新発見された臓器は第4の唾液腺だった
これまでの医学の積み重ねにより、人体には舌下・喉・耳の下側の3カ所に唾液腺が存在することが知られていました。
唾液は口内を滑らかにし、話しやすく、食べ物を飲み込みやすくします。
また食品に含まれる様々な化学物質を溶かし込んで、その食品に独特の風味や味わいを与える働きもあるんです。
ちなみに、唾液腺はがんの放射線療法に対して弱く、たった1回の放射線照射で、永久に働きを失ってしまう場合があることが知られていました。
そのため唾液腺の近くにがんの腫瘍ができた場合は、可能な限り精密な映像スキャンを行い、唾液腺を避けるように放射線治療を行うことが重要とされています。
そこでオランダがん研究所の研究者たちは「PSMA PET / CT」と呼ばれる最新のCTスキャンにより、患者の唾液腺の詳細な位置を調べることにしました。
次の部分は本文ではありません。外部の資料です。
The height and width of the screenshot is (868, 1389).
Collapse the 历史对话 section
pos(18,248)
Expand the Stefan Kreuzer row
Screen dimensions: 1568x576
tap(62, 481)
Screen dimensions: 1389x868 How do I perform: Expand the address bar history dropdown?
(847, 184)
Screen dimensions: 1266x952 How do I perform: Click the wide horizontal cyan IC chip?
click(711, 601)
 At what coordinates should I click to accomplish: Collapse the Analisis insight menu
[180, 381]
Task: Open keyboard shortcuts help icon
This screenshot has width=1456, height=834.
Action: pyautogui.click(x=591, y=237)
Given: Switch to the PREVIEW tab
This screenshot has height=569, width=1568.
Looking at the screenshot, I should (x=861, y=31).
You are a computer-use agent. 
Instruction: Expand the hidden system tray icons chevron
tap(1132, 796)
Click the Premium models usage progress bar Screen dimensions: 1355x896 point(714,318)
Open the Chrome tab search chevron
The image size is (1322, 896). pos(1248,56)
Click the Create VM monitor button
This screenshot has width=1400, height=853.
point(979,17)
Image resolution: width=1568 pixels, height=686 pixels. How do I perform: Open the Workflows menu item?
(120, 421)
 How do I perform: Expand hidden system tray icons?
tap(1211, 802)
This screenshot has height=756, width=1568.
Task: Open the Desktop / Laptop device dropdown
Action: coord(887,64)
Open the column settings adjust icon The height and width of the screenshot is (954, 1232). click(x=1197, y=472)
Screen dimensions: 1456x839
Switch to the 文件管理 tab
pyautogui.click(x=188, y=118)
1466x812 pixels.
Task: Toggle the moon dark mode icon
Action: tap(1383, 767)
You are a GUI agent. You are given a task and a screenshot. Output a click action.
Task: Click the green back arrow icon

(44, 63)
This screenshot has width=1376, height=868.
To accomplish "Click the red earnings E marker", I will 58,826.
すると、得られた画像には、これまで知られていた舌下・喉奥・耳の下側の3種類の唾液腺の他に、青い矢印で示された鼻腔と喉の接合部分に第4の唾液腺が写り込んでいたのです。
研究者たちは最初、この第4の唾液腺は偶然その患者が持っていたものだと考えました。
しかし、最新のCTスキャンを100人を超える患者で試してみたところ、第4の唾液腺はどの患者にも存在している、人類に普遍的な臓器であることが判明したのです。